◆ **Work task**: From the material below, return exactly the lines starting at the one that holds "Where should I" and ending at the one that holds "Select Kotlin in the project list". Pictures stay out of the answer.
^^^^
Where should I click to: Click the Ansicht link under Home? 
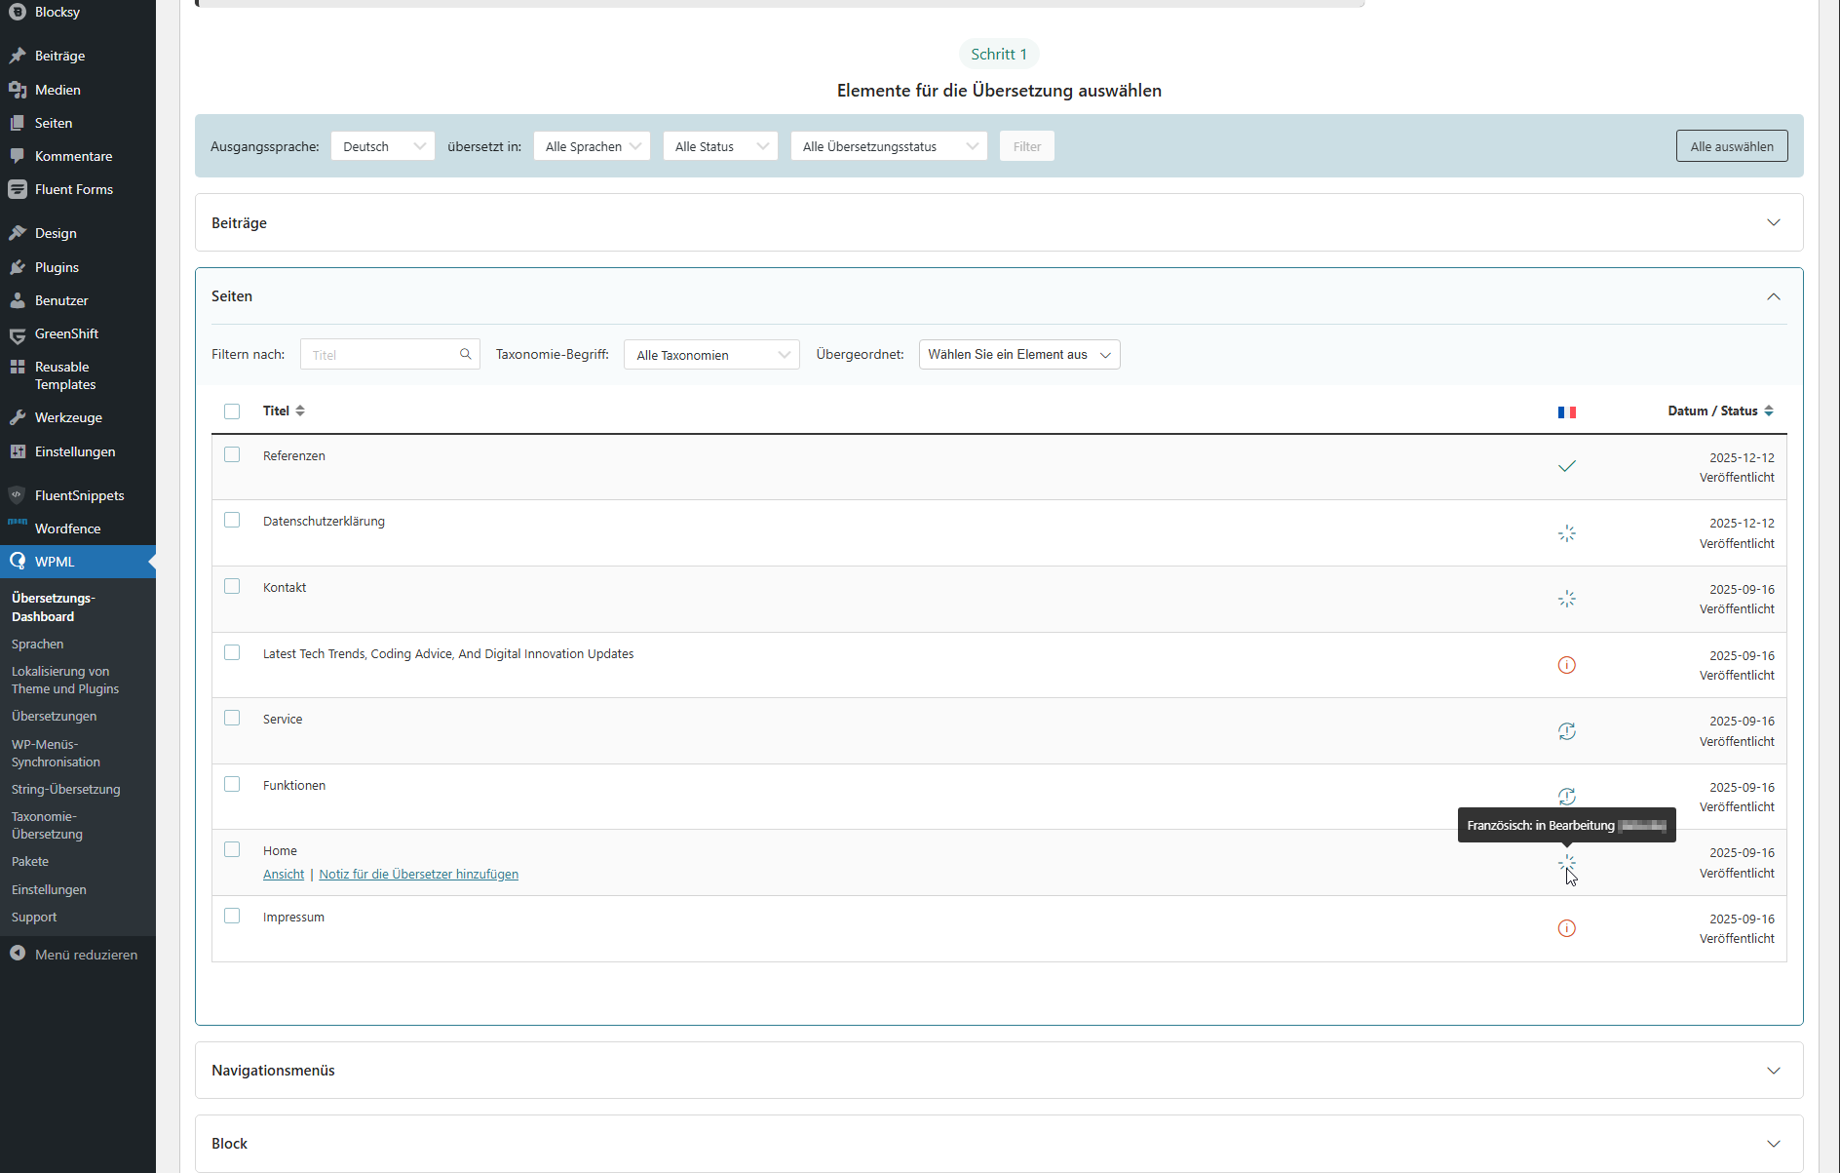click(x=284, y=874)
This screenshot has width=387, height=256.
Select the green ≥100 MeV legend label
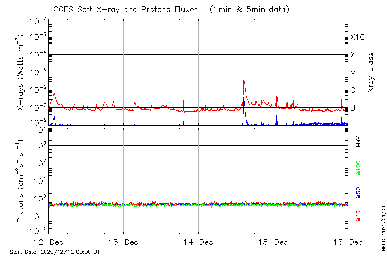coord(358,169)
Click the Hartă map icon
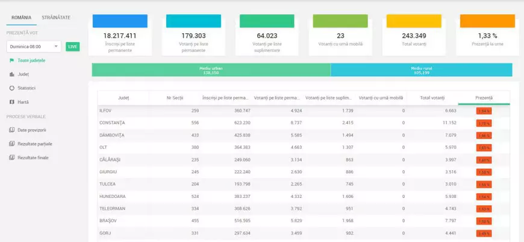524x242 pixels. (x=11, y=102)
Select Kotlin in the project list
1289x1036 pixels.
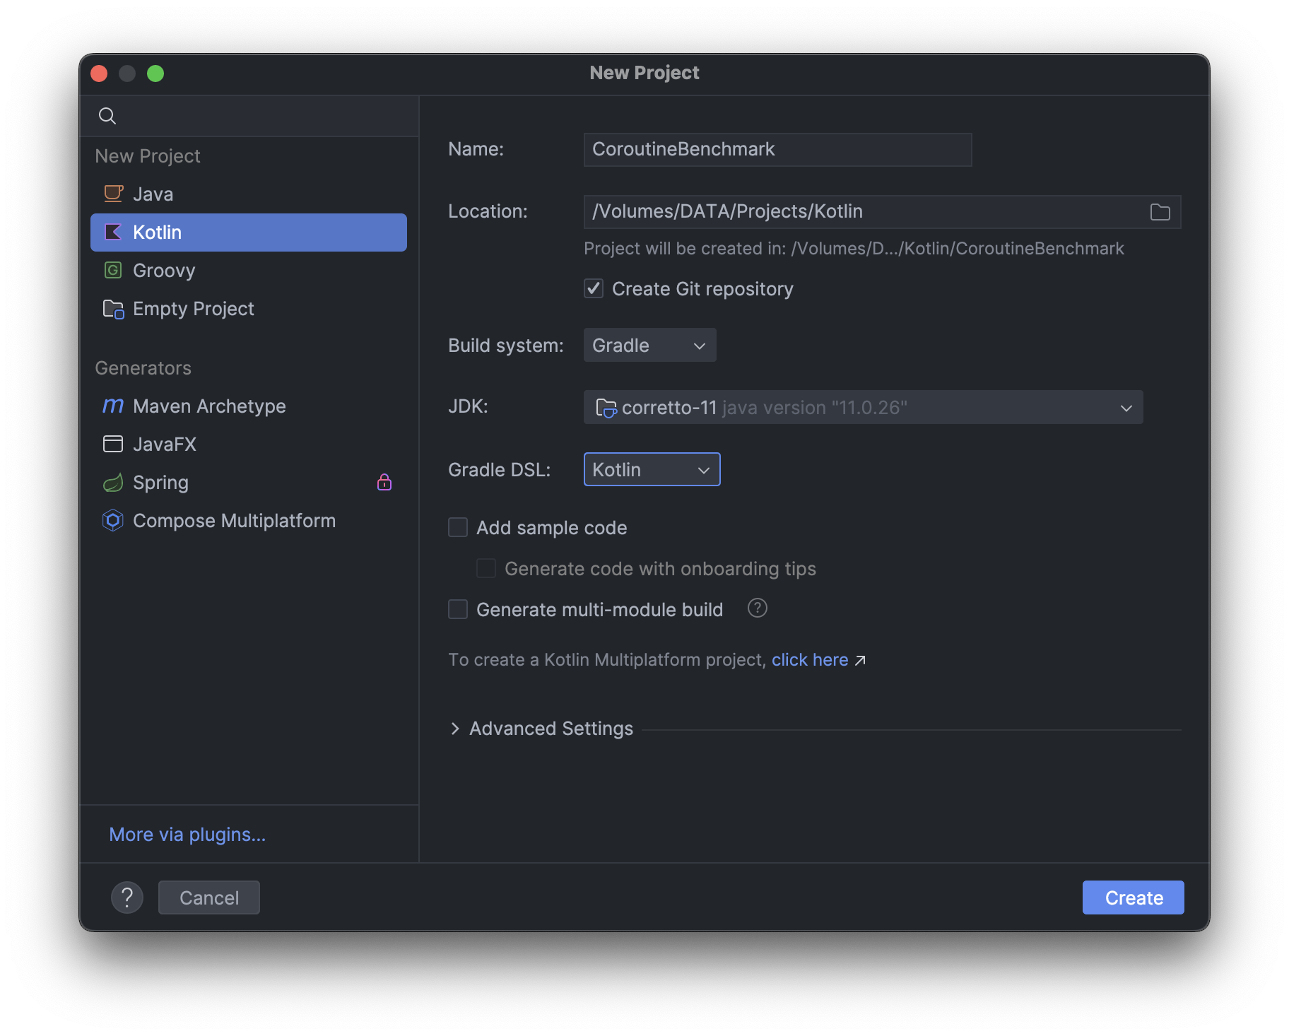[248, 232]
^^^^
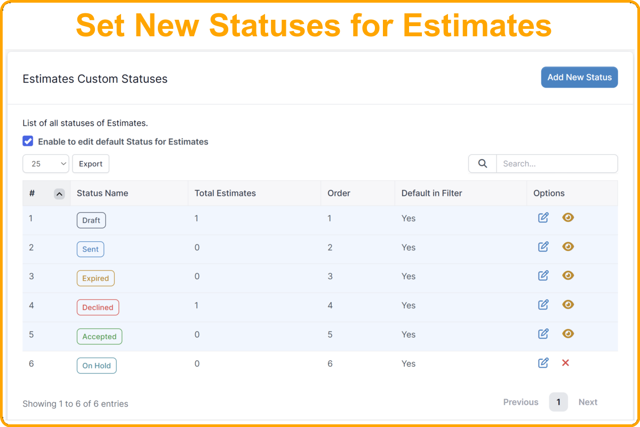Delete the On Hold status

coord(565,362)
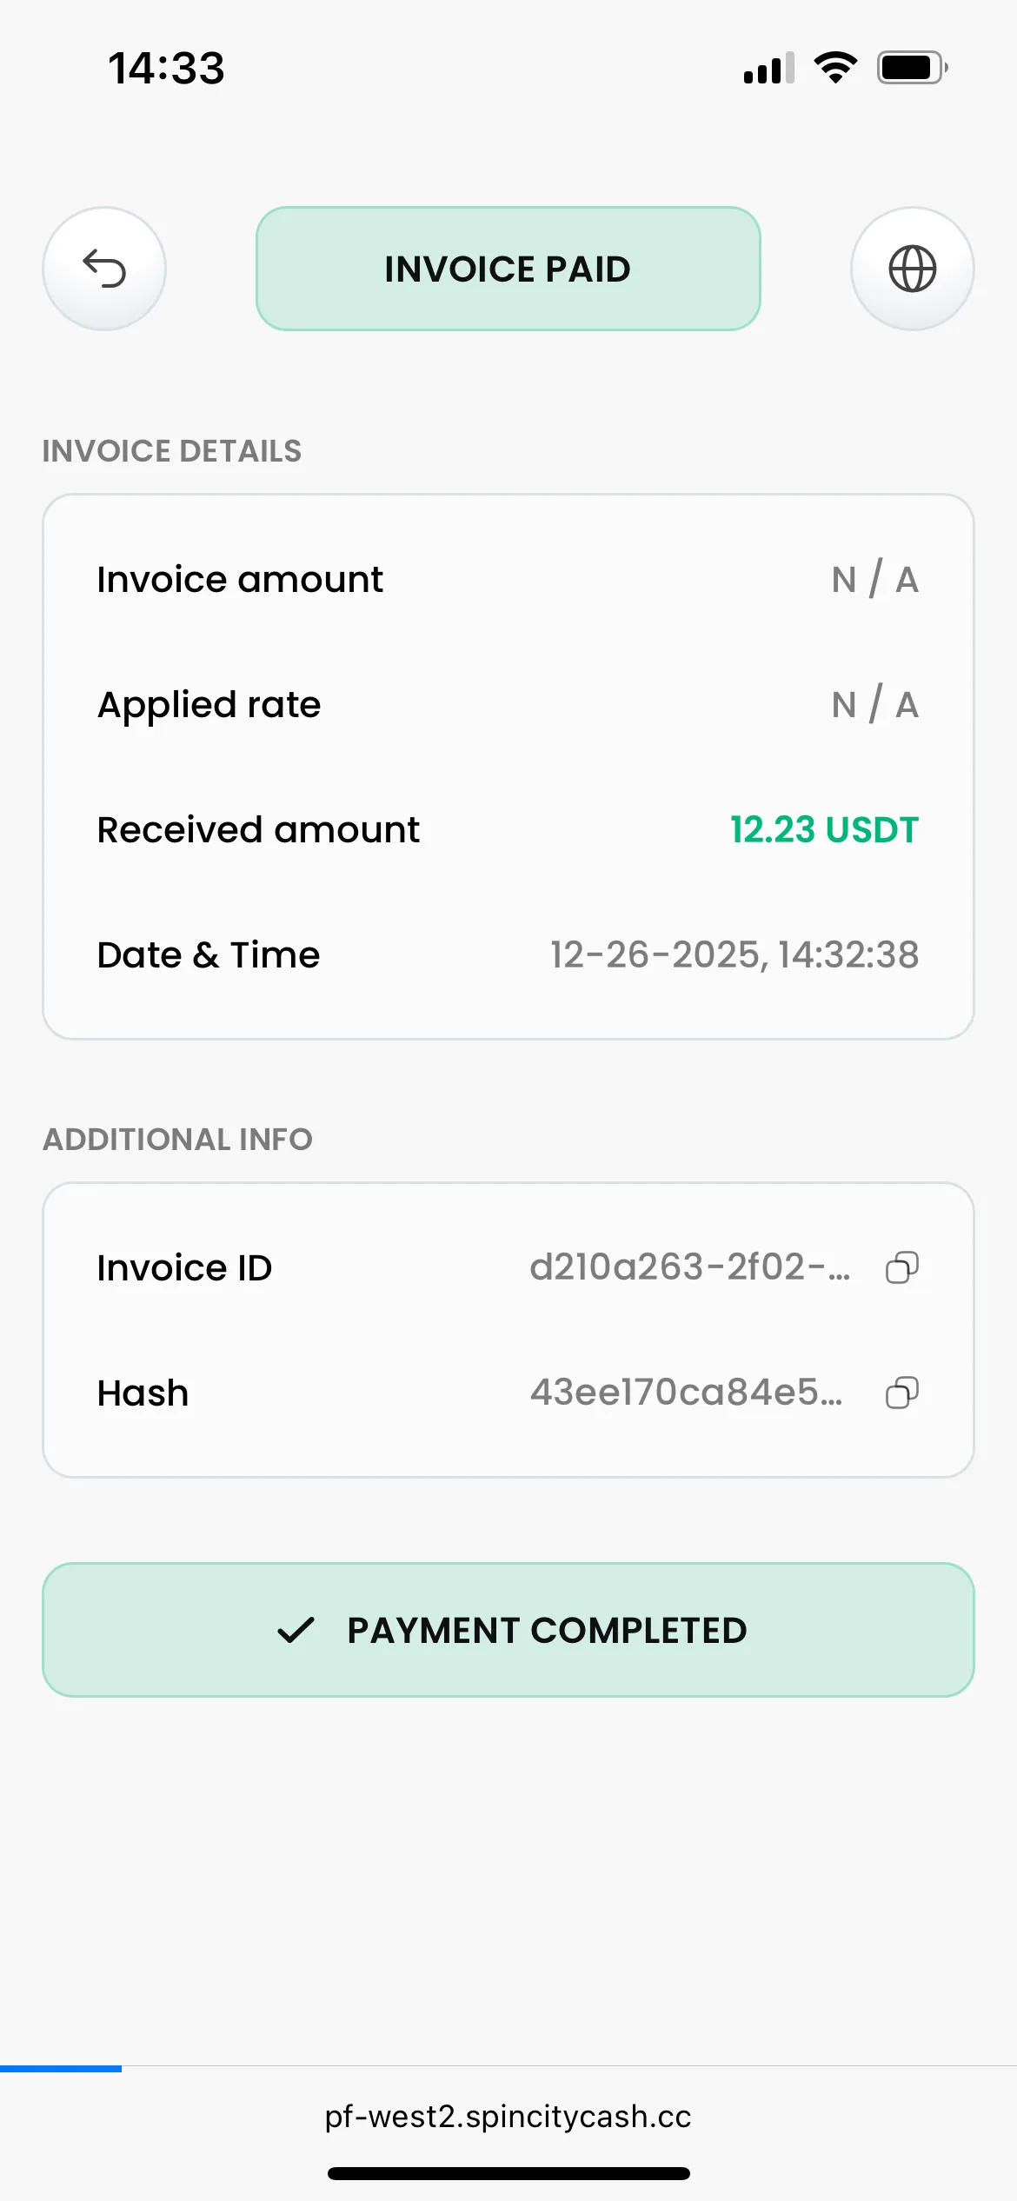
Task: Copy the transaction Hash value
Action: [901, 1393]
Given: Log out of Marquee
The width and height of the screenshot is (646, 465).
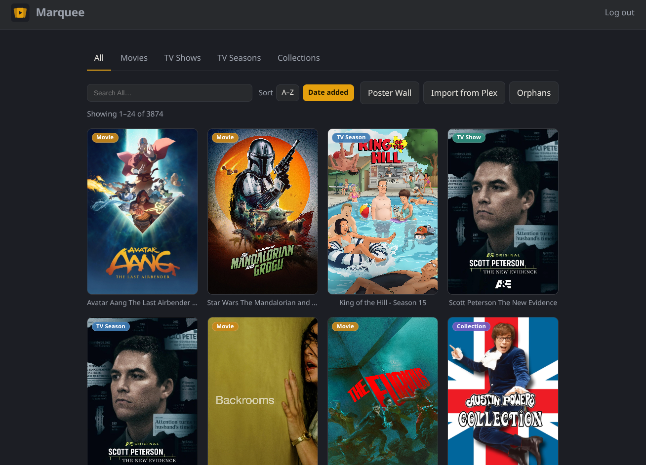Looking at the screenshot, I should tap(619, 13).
^^^^
◆ **Solution for this problem**:
Where should I click to: Click the Ansicht link under Home? 
click(x=284, y=874)
This screenshot has width=387, height=256.
Select the green ≥100 MeV legend label
coord(358,169)
Click the Hartă map icon
524x242 pixels. (x=11, y=102)
Select Kotlin in the project list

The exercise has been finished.